Tra le miositi infettive le più rassomiglianti alla PDM sono quelle virali o da parassiti. Queste forme sono infatti caratterizzate da un interessamento muscolare diffuso e da un andamento subacuto o cronico. Le miositi batteriche sono invece localizzate ed acute.

PROGNOSI.

La prognosi della malattia è migliorata decisamente soprattutto dopo l'introduzione in terapia dei cortisonici. E' importante che la diagnosi sia precoce e che venga instaurato subito un trattamento efficace per evitare le alterazioni atrofiche del muscolo e la conseguente perdita funzionale. La prognosi è migliore nella forma giovanile e peggiore nel paziente anziano. La mortalità sembra aumentare con l'aumento dell'età di insorgenza della malattia, ma ciò dipende anche dalla maggiore frequenza di neoplasia nel soggetto anziano.

TERAPIA.

I corticosteroidi sono i farmaci di elezione in quasi tutte le forme di polimiosite/dermatomiosite. Come terapia di attacco vengono somministrate dosi di 1 mg/Kg/die per 4-6 settimane, seguite da graduale riduzione, monitorando accuratamente l'attività della malattia. Se non vi è miglioramento con questi farmaci è consigliabile aggiungere gli immunosoppressori.

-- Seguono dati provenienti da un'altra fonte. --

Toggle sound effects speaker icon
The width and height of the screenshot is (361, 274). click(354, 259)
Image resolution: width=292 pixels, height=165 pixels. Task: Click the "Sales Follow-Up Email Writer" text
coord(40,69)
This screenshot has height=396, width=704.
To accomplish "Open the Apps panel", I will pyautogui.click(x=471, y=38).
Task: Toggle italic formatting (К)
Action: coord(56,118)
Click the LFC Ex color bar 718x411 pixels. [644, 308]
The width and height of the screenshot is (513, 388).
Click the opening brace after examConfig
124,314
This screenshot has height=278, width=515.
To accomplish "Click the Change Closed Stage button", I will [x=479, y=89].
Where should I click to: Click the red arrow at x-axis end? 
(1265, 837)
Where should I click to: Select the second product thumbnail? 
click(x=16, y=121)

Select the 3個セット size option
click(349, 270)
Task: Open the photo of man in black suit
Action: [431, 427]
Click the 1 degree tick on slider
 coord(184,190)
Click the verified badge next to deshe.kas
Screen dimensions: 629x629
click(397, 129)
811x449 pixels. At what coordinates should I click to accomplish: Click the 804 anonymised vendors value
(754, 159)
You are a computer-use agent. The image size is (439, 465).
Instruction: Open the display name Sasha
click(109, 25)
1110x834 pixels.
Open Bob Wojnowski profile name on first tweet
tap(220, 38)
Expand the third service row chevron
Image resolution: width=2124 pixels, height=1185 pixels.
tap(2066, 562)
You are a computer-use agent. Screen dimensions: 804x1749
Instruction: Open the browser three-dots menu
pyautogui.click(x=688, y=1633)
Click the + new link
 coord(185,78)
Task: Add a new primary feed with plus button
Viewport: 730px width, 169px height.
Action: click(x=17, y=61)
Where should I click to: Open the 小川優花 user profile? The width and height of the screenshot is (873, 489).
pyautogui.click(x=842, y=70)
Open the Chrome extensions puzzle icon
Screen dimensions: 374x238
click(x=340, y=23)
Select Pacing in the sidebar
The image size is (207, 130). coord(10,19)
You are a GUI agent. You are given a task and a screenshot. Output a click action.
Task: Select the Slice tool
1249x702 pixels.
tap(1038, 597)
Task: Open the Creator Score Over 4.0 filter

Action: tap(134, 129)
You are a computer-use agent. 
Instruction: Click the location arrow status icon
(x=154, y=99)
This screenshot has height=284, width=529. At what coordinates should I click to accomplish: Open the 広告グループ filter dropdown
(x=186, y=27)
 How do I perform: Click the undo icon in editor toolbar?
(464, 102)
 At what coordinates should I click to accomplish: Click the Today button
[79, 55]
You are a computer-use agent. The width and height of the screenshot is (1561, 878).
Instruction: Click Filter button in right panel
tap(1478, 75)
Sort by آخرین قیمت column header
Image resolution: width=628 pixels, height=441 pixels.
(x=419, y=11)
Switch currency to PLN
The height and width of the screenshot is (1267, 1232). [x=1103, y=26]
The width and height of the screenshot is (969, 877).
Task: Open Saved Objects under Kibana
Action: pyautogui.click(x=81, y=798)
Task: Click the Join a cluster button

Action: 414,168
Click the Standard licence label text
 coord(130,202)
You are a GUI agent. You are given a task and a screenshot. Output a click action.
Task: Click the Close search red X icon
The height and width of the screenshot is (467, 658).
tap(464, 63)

Il primo immunosoppressore ad essere usato nella PDM è stato il methotrexate per via endovenosa;il farmaco può essere somministrato anche per via orale. Altri immunosoppressori utilizzati nella PDM sono l'azatioprina, la ciclofosfamide, la ciclosporina e, più recentemente, il micofenolato mofetile, tutti per via orale. Recentemente sono stati segnalati buoni risultati con la somministrazione di boli endovena di ciclofosfamide.

Anche la terapia plasmaferetica sembra essere efficace nelle fasi iniziali della malattia in combinazione con la somministrazione di corticosteroidi e/o di immunosoppressori.

A coadiuvare la terapia farmacologica, è da considerare anche la terapia fisica, ricordando però che i movimenti attivi sono da sconsigliarsi durante la fase di acuzie, mentre sono indicati i movimenti passivi per evitare le contratture. Solo in un secondo momento, quando la sintomatologia e gli esami del sangue dimostrano una buona remissione, può essere iniziata anche la chinesiterapia attiva.